#### What to work on:
Every line from the one containing "Screen dimensions: 1400x850" through the end of the listing below goes in the output, exactly and without pictures.

#### Data supplied:
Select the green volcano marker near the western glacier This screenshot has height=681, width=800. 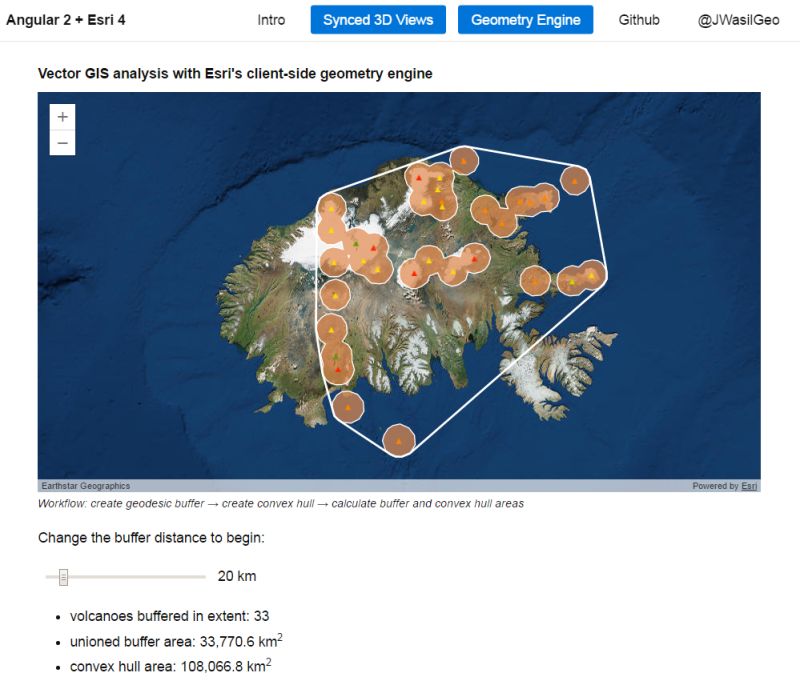[357, 243]
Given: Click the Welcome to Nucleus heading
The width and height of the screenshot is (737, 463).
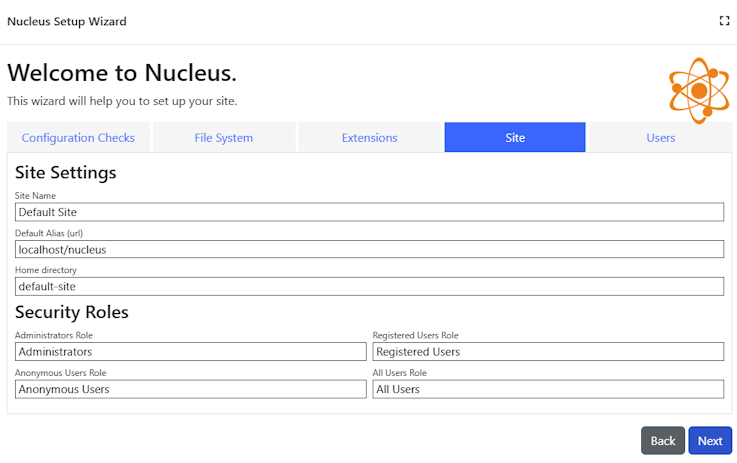Looking at the screenshot, I should pos(122,73).
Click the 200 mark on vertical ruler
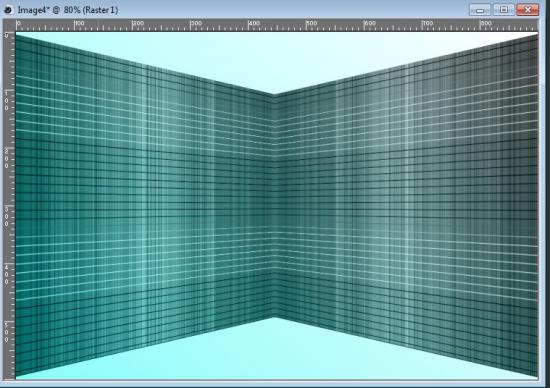Screen dimensions: 550x388 (x=6, y=159)
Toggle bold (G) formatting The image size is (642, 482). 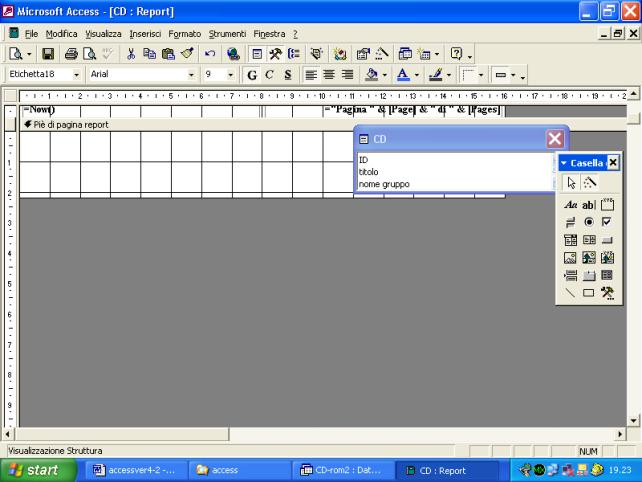point(252,74)
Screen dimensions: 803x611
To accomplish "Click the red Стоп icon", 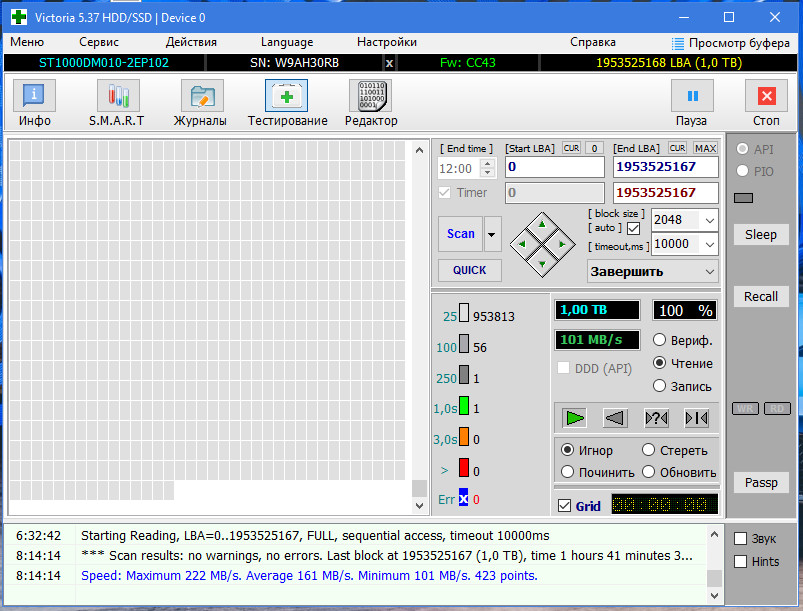I will [x=766, y=96].
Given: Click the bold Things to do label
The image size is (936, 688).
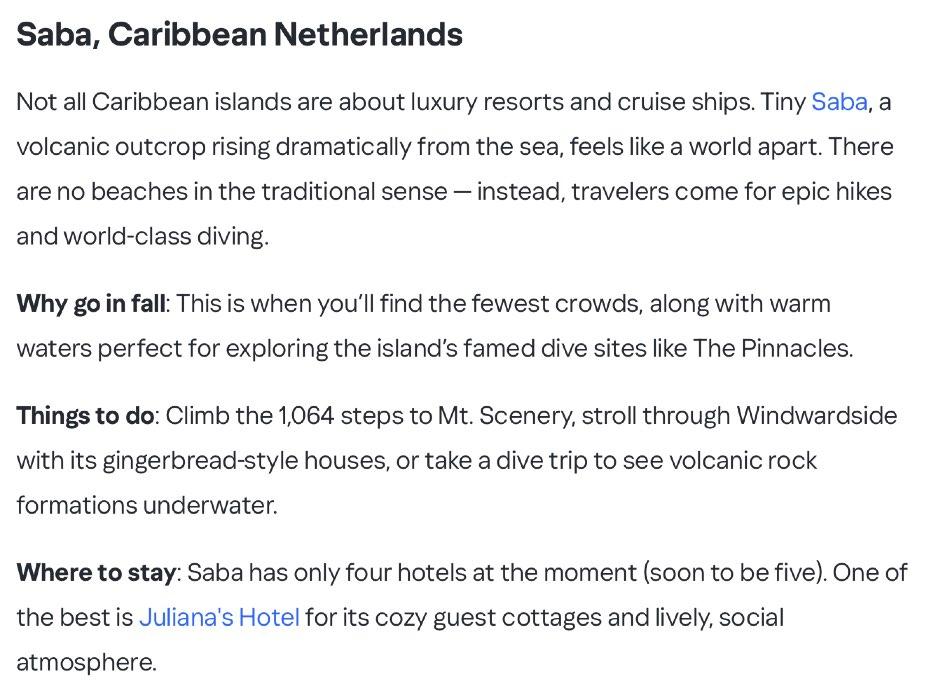Looking at the screenshot, I should [85, 416].
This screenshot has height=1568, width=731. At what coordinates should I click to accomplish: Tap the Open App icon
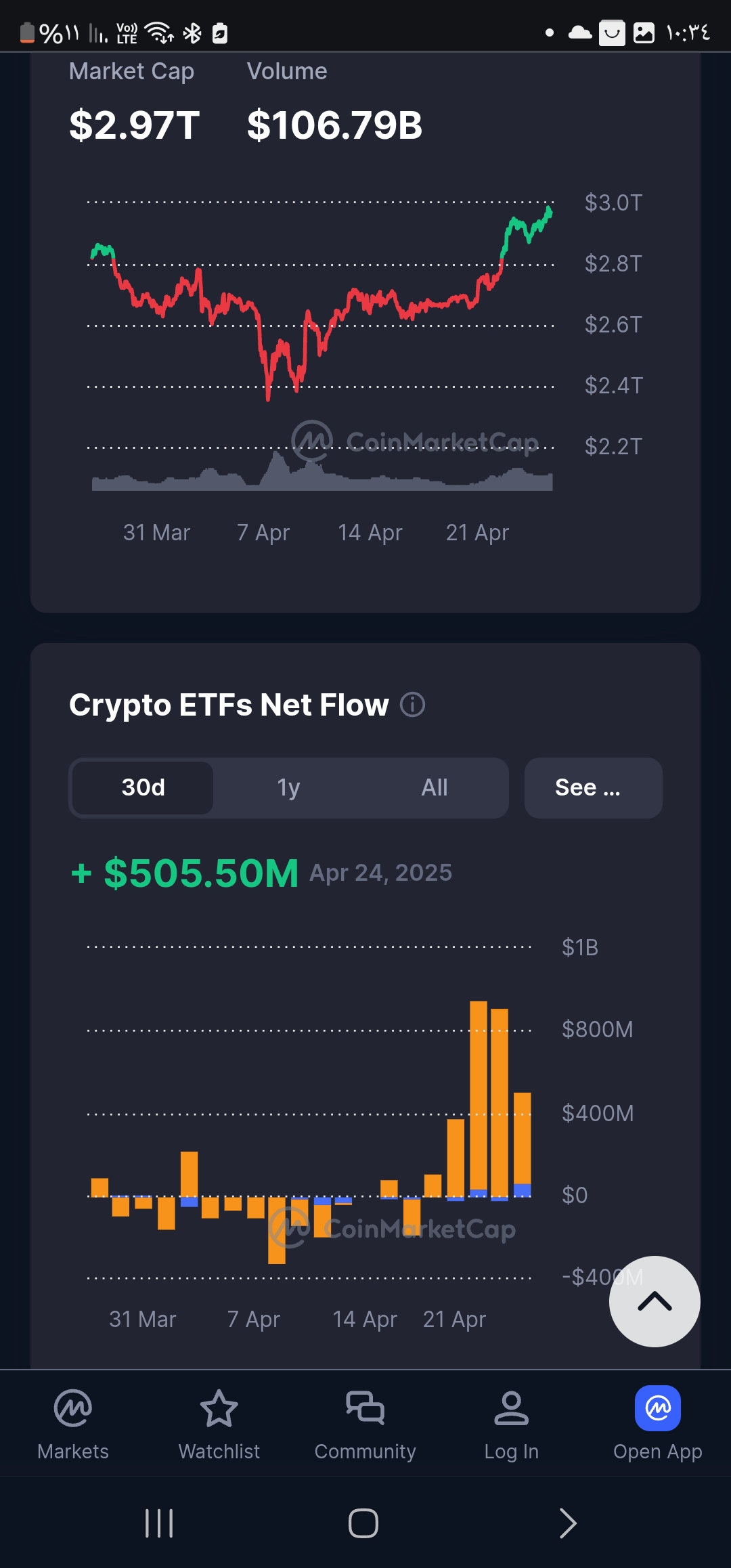657,1408
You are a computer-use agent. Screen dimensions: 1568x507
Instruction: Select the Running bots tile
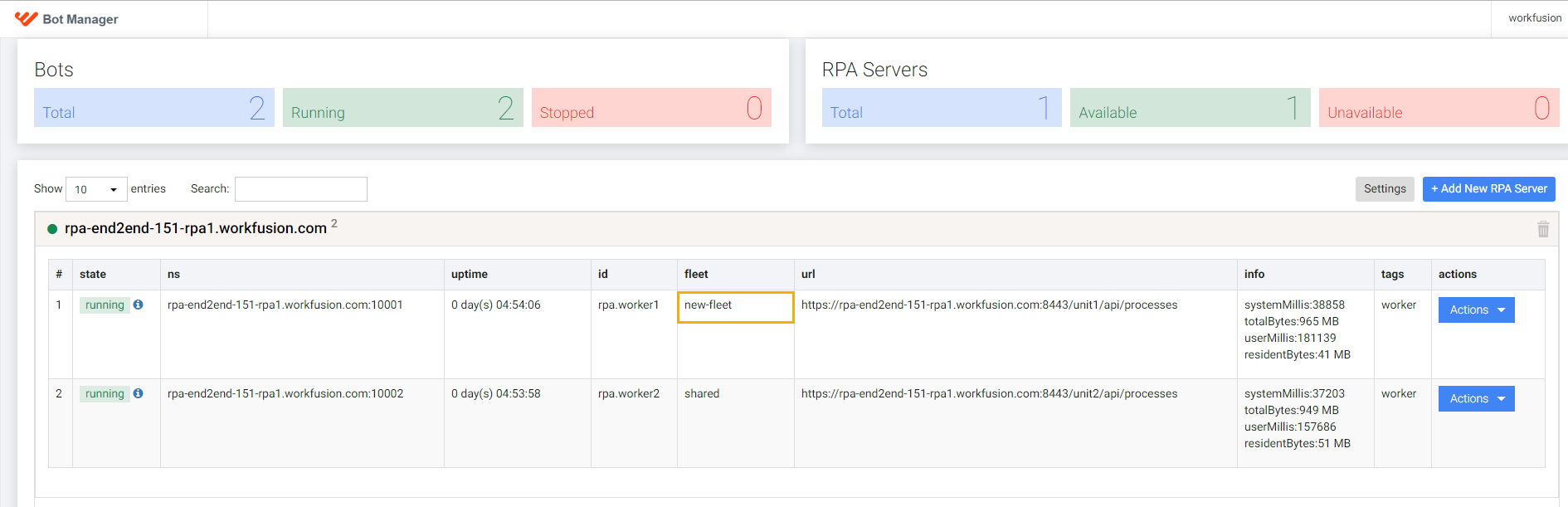[x=403, y=108]
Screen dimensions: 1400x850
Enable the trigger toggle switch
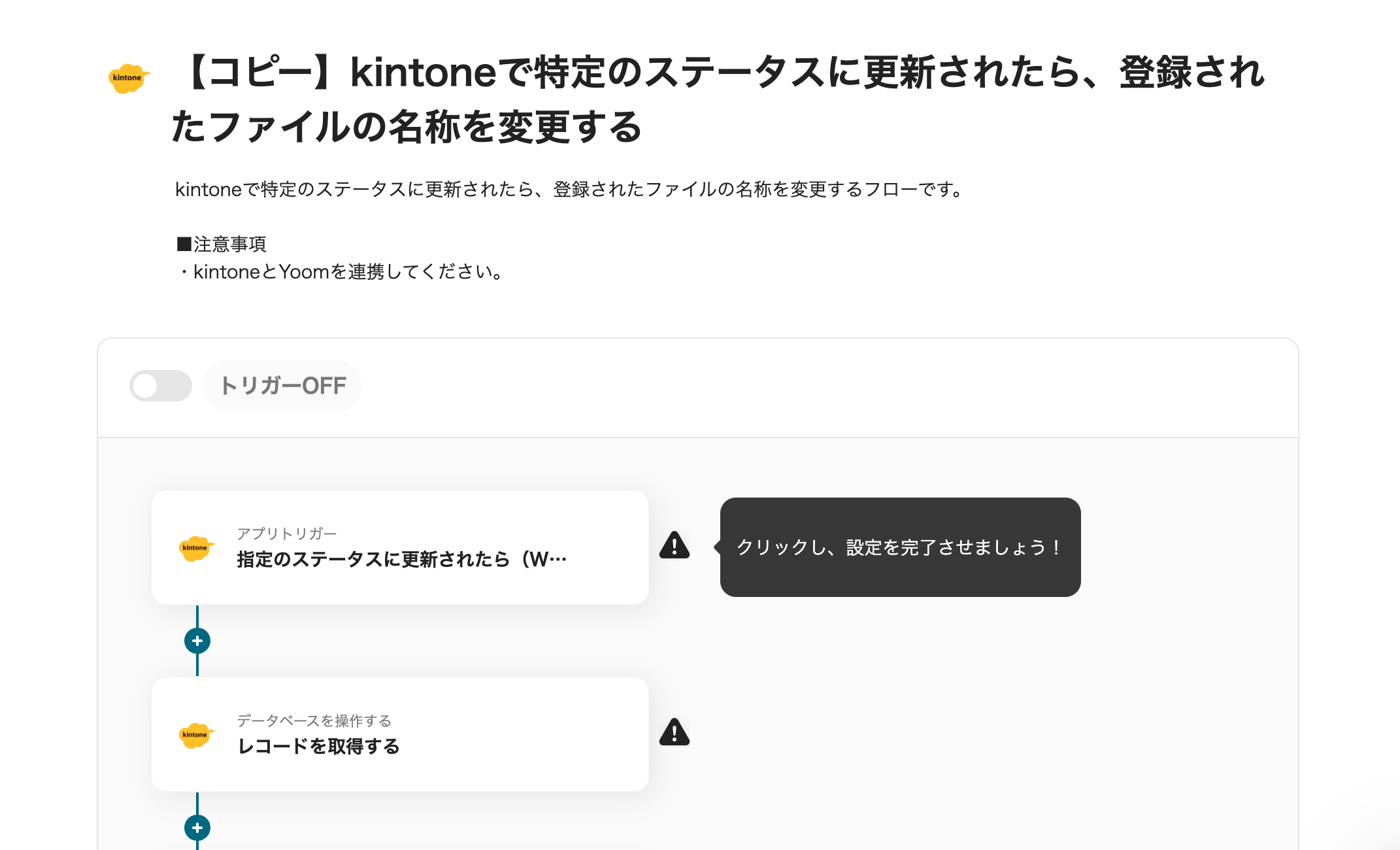pyautogui.click(x=161, y=385)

#### Result of this exercise:
Screen dimensions: 1400x850
Enable the trigger toggle switch
pyautogui.click(x=161, y=385)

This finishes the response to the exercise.